RECORD EXTRACTS »
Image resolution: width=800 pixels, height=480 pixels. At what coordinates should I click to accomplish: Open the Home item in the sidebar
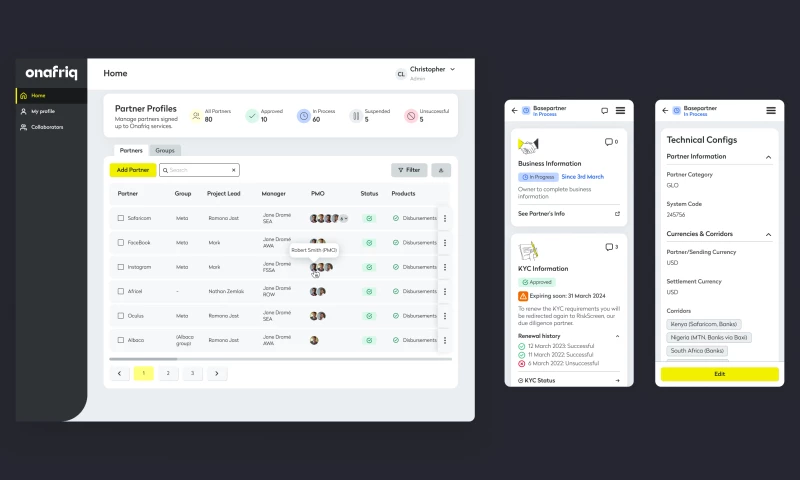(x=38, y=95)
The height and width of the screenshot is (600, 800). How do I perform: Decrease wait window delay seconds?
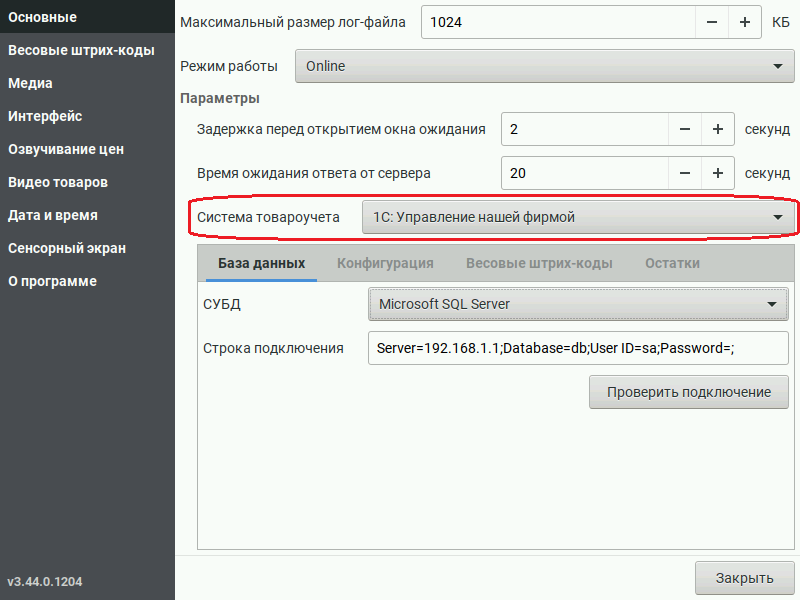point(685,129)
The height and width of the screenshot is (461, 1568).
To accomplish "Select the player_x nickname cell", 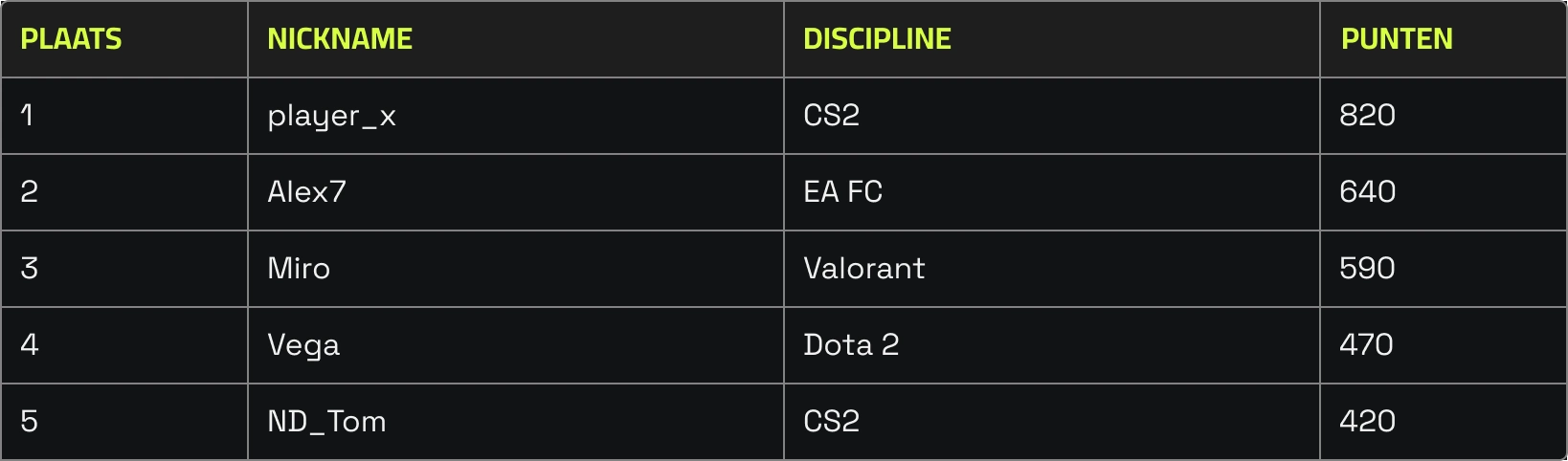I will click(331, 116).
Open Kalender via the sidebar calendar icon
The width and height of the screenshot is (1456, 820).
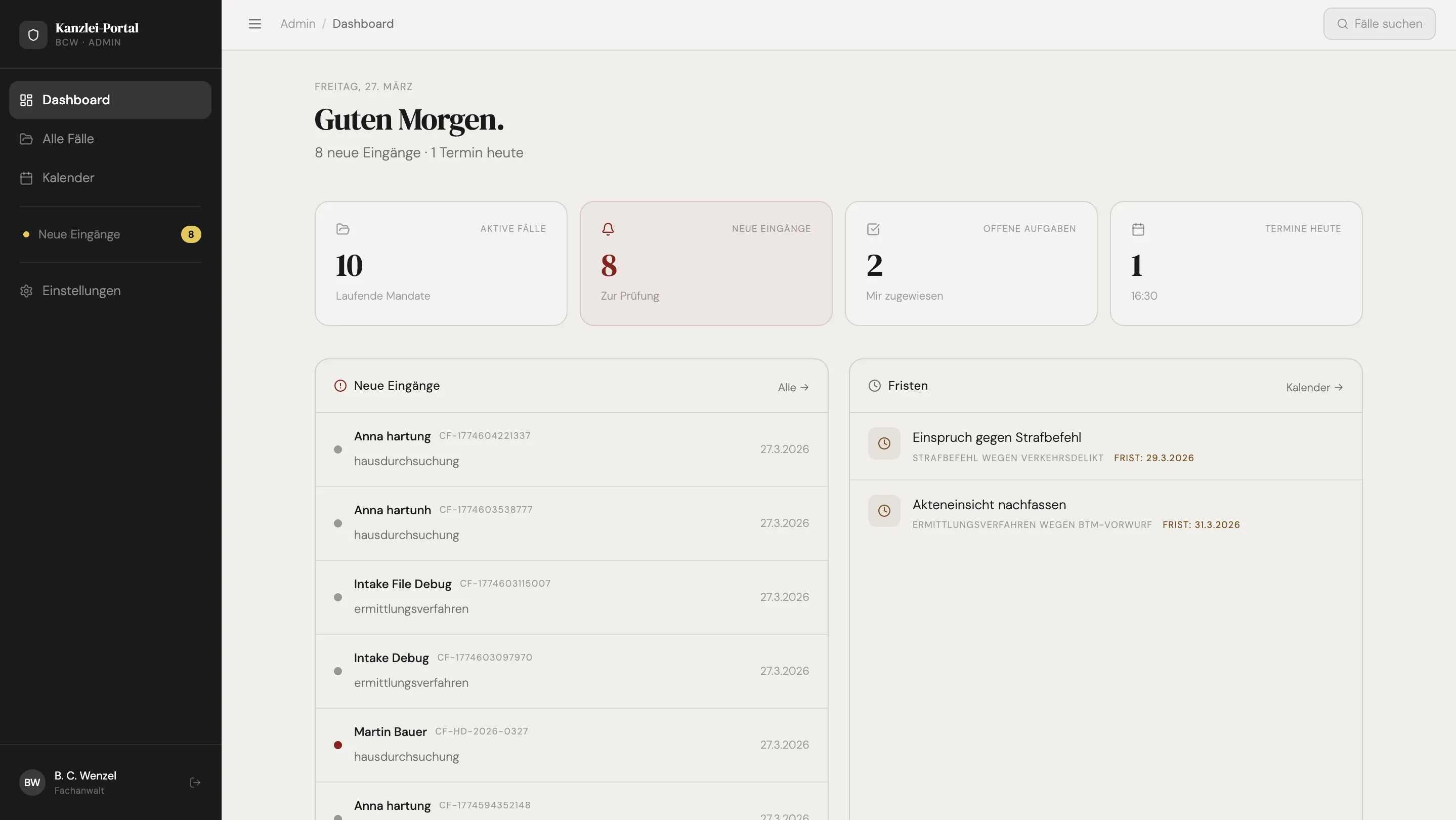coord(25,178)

WHAT IS ASKED »
Rescale the stretch from the start of the records through the line containing "point(685,129)": write those lines again, requests included, but multiply each answer coordinate by 0.85 and round it to a whole number, with halves rounded up. Leave the numbers in the requests unchanged and omit the pictures.

ANSWER FOR THE TASK »
Image resolution: width=800 pixels, height=480 pixels. At what coordinates should I click to accomplish: Open the Home item in the sidebar
(x=32, y=81)
The height and width of the screenshot is (600, 800). How do I perform: Decrease wait window delay seconds?
point(582,110)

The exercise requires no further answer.